The great dividing line between success and failure can be expressed in five words: “I did not have time.” Franklin Field
Since the start of this year my plate seems to be extraordinarily full. Days go by so quickly that it is becoming difficult to keep track of what is being accomplished and what things are being left behind. My action days are getting mixed up with my preparation days and everything seems to be moving too rapidly. Whenever I experience times like these I need to actually take a step back, stop auto piloting for a while and stop to reflect about what is really happening. If one does not do this, you get lost in the moment and one day blends into the next and pretty soon the day, week, month or year has passed you by. A story I re-read at such times is this one. It helps me put the bigger picture in perspective and clearly shows that the bigger things in life are what one needs to be focused on. If we continuously work on developing the little things, we forget the big rocks and after a while there is no more space for them.
Last year I wrote about the time management philosophy I follow which includes a mixture of preparation days, action days and relaxing days. In the last quarter of ’08 I started to integrate GTD a lot more into my life. Apart from the usual split of days for that system I also do three other exercises. The first one of these is to set some big goals for the month, chunk them down into smaller ones to be done weekly and lastly chunk them even further into mini steps to be done on a daily basis. The daily basis steps comprise of my “Most Important Tasks” for the day. These range anywhere from 2-4 tasks. It is important to take consistent action on the goals we are working on.

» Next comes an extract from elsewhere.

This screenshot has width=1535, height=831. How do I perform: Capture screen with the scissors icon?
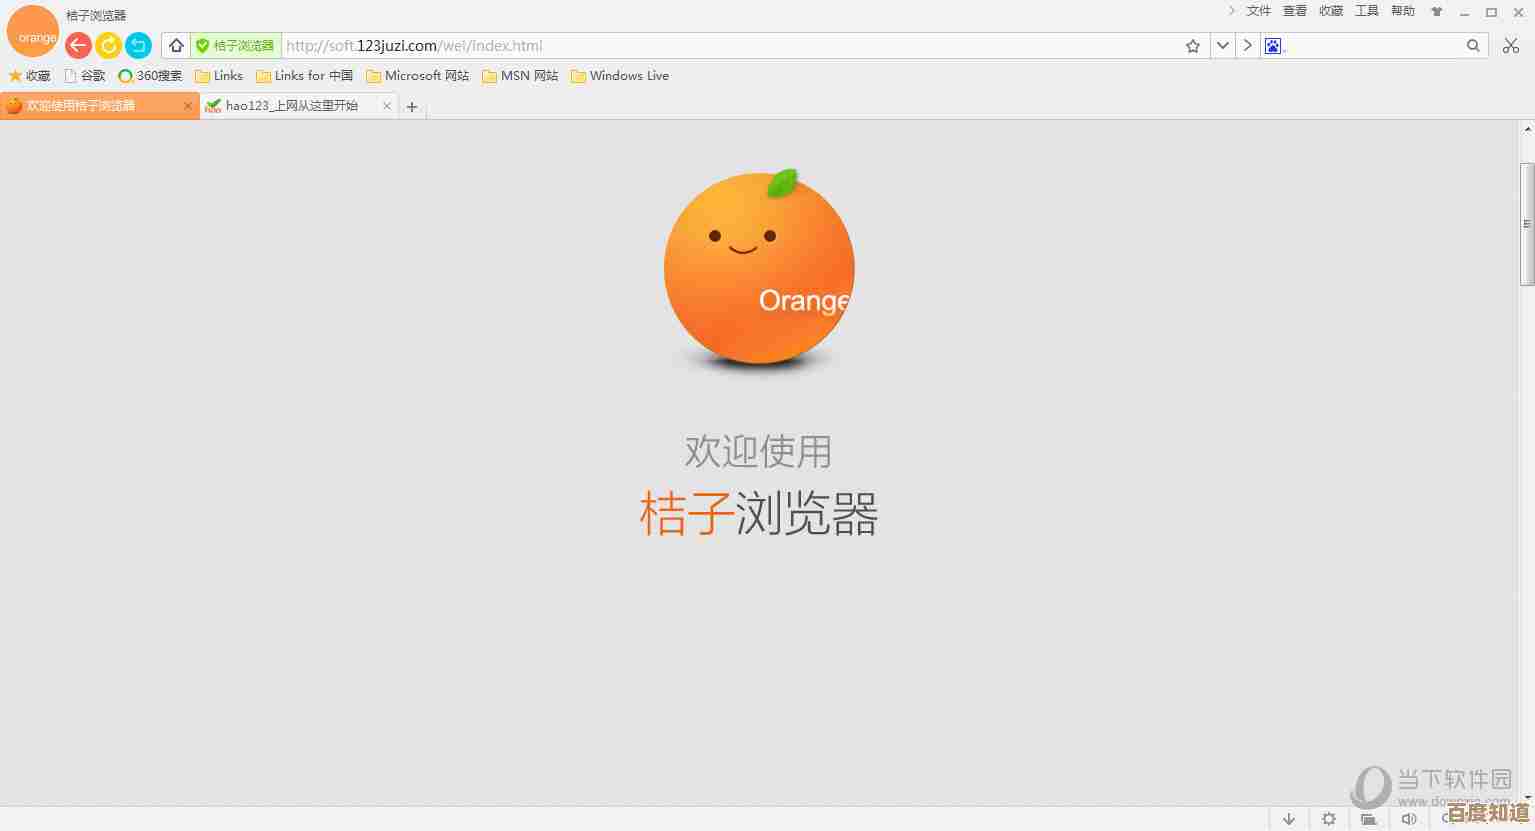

Although I have some large yearly goals such as writing a book this year, I tend to keep most of my goals on shorter time frames. This adds the often much needed sense of urgency and stops me from procrastinating.
When I start to lose track of time it is either that I am focusing too sharply on micro goals and have forgotten the bigger picture, or the fact that mini steps are taking longer than usual thereby dragging my day. General frustration builds up when you work hard but do not get the results that need to be there. Being a highly result oriented person, when I begin to miss daily or weekly targets, flashing red flags force me to take a step back and re-evaluate what am I doing wrong, and gauge whether the path I have selected is truly the one I want to continue on. Having such built-in systems helps keep me on track, focused and provides the sense of motivation to get things done.
Start with simple steps and goals and steadily increase their number and complexity as you become more adept. Hopefully you will get more things done and see your productivity sky rocket.